Example 12. The apparatus of any one of Examples 1 to 11 includes a processing chamber configured to receive a holding portion, a driving portion, and a cup member, and the control portion image-processes the captured image captured by the imaging portion, thereby processing the processing chamber. It may be configured to perform a twelfth process of detecting the presence or absence of a substance adhering to the inner wall surface. Here, the inner wall surface of the processing chamber is located further outside the cup member, so when the imaging unit of the inspection substrate is facing toward the cup member, the inner wall surface of the processing chamber is also included in the imaging range of the imaging unit. For this reason, the inner wall surface of the processing chamber can be imaged simultaneously with the cup member or separately from the cup member while changing the focus. In this case, by cleaning the inner wall surface of the processing chamber based on the detection result, it becomes possible to remove in advance the influence on substrate processing due to adhesion to the inner wall surface of the processing chamber.

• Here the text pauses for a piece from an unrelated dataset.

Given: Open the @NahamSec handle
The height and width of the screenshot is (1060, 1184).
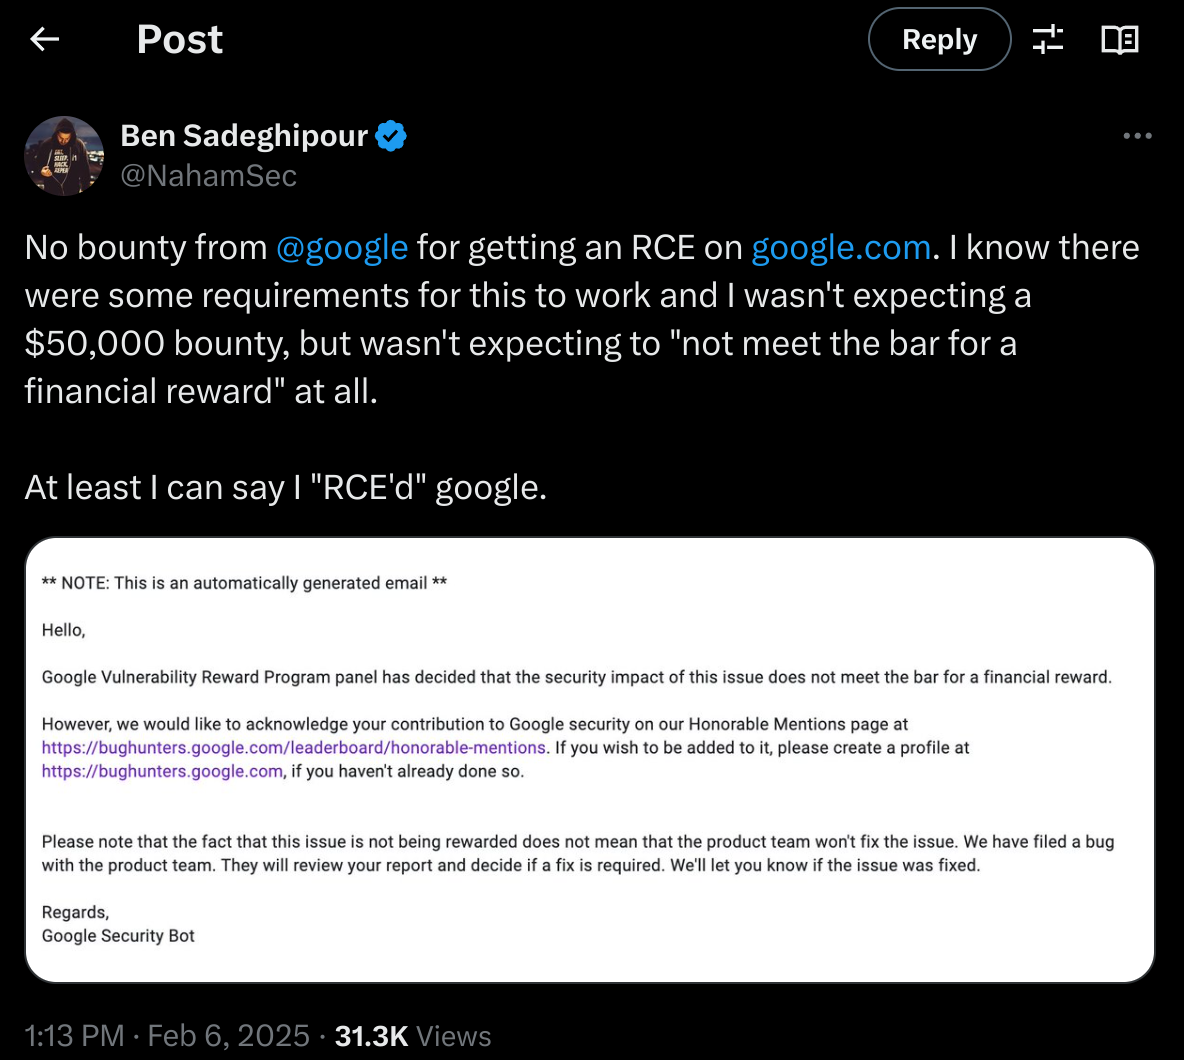Looking at the screenshot, I should point(209,175).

Example 13. In the apparatus of any one of Examples 1 to 12, the inspection substrate includes an illumination portion disposed on a base portion, and the illumination portion illuminates an imaging object located in a space on the cup member side rather than the outer peripheral edge of the base portion. When the imaging unit captures an image, it may be configured to irradiate light to the imaging object. In this case, it becomes possible to image the imaging object more clearly.

Example 14. In the apparatus of any one of Examples 1 to 13, the inspection substrate may include another imaging unit disposed in a different location from the imaging unit in the base portion. In this case, the cup member is imaged by a plurality of imaging units. For this reason, multiple locations on the cup member can be imaged simultaneously simply by adjusting the positions of the plurality of imaging units with respect to the cup member to a given imaging position. Therefore, it becomes possible to accurately and quickly acquire the state of the cup member.

Example 15. In the device of any one of Examples 1 to 14, the imaging unit and the control unit may be connected wirelessly to enable communication with each other. In this case, since there are no cables around the inspection board, rotation of the inspection board by the holding portion is not hindered. For this reason, it becomes possible to increase the degree of freedom in the imaging position of the cup member.

Example 16. In the device of any one of Examples 1 to 15, the inspection substrate may include a battery configured to supply power to the imaging unit and be rechargeable. In this case, there is no need for a power cable to be connected to the inspection board, so it becomes difficult to prevent the rotation of the inspection board by the holding portion. For this reason, it becomes possible to increase the degree of freedom in the imaging position of the cup member.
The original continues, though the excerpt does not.